Remains of the Hillersdon Mansion February 2012
Remains of the Hillersdon Mansion February 2012

The Hillersdon mansion at Church End is a Grade I listed building, the highest category. It was listed by the former Ministry of Works in 1952. The listing states that the house was built between 1620 and 1630 (as we will see below this is not entirely accurate) for Thomas Hillersdon and incorporated parts of the 14th century west and south cloisters of Elstow Abbey, which had been dissolved in 1539. The walls are coursed rubble and red brick with ashlar facings and the porch is faced with Totternhoe clunch and is otherwise red brick. The house originally joined the church. The building is now also a scheduled ancient monument.

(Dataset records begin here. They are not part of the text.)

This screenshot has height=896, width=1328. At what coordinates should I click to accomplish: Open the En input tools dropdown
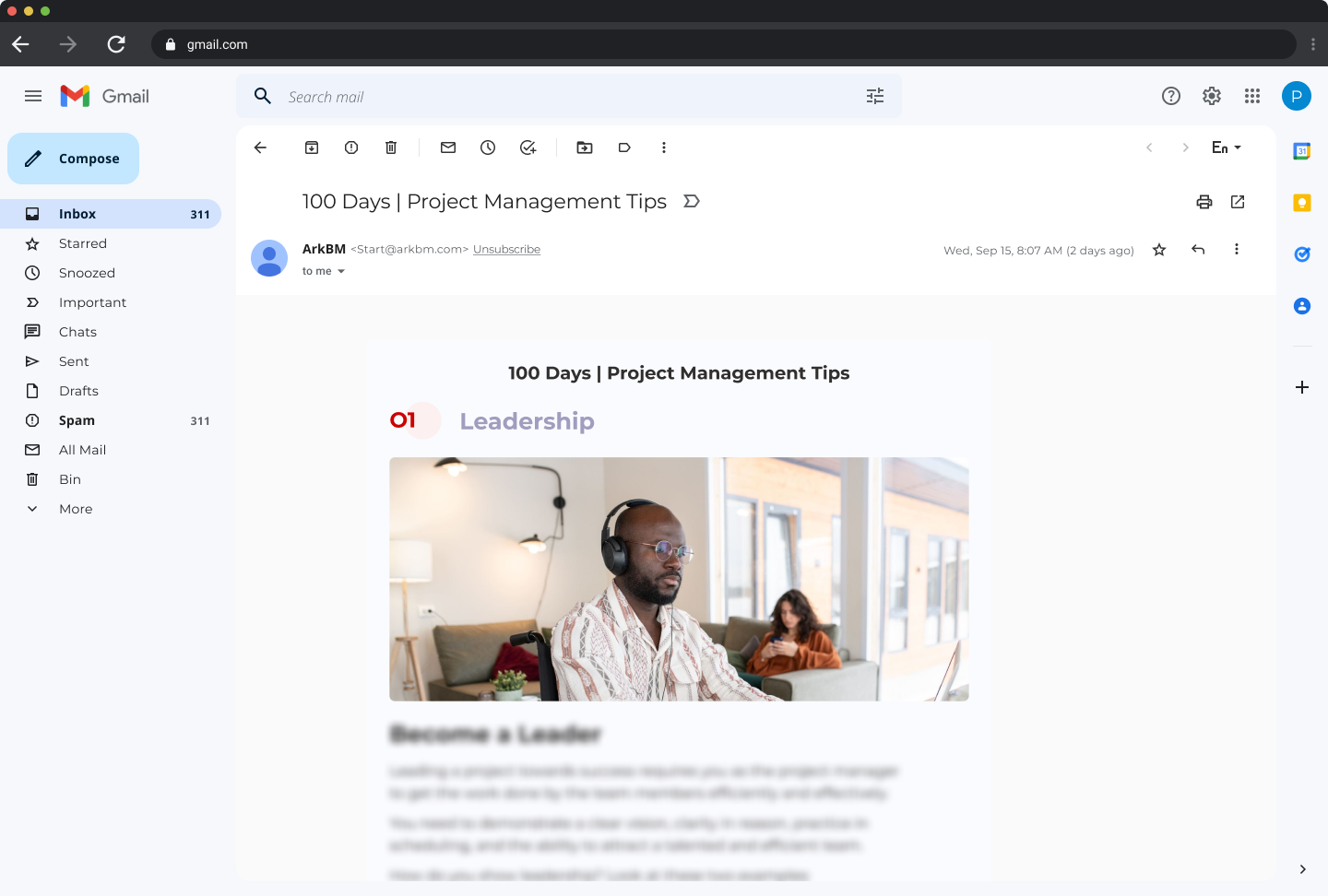click(1227, 147)
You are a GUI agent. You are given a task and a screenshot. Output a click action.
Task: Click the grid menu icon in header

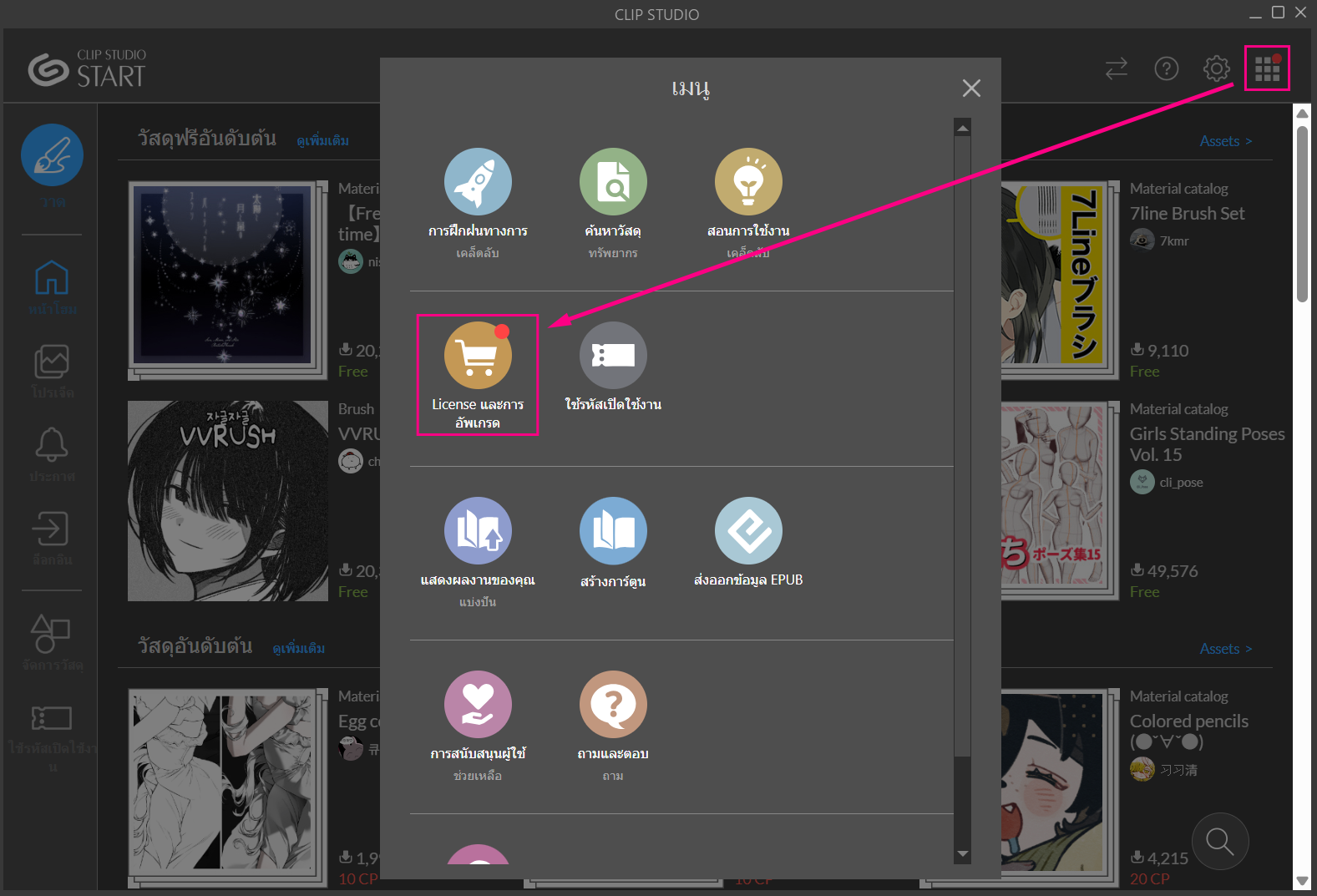(x=1267, y=68)
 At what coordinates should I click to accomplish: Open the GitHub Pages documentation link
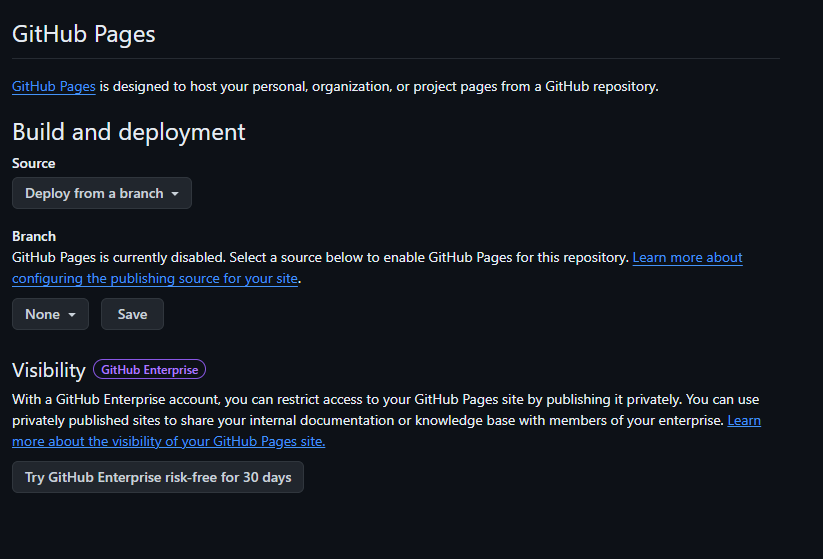54,86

In 1616 Sir Thomas Hillersdon bought Elstow Manor from Edward Radcliffe and Thomas Cheeke for £700. Hillersdon obviously thought he needed an imposing manor house to go with his new status as Lord of the Manor and began building the mansion accordingly. Volume V produced by Bedfordshire Historical Record Society in 1919 includes a transcription of the will of Sir Thomas Hillersdon’s son, also Thomas, dating from 28th August 1632 and made just before he died as the will was proved just a fortnight later. He was only 21 at the time of his death. He wanted to be buried in the chancel of the church next to his father and he bequeathed £500 to his wife Margaret to finish building the mansion.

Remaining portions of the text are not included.